+++ Supplied information +++

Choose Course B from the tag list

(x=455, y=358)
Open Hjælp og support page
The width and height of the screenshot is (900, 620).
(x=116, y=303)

+++

* _Task statement_
Your reply should contain each entry, copied without alteration.

* _Solution to this problem_
Choose Course B from the tag list

(x=455, y=358)
Open Hjælp og support page
The width and height of the screenshot is (900, 620).
(x=116, y=303)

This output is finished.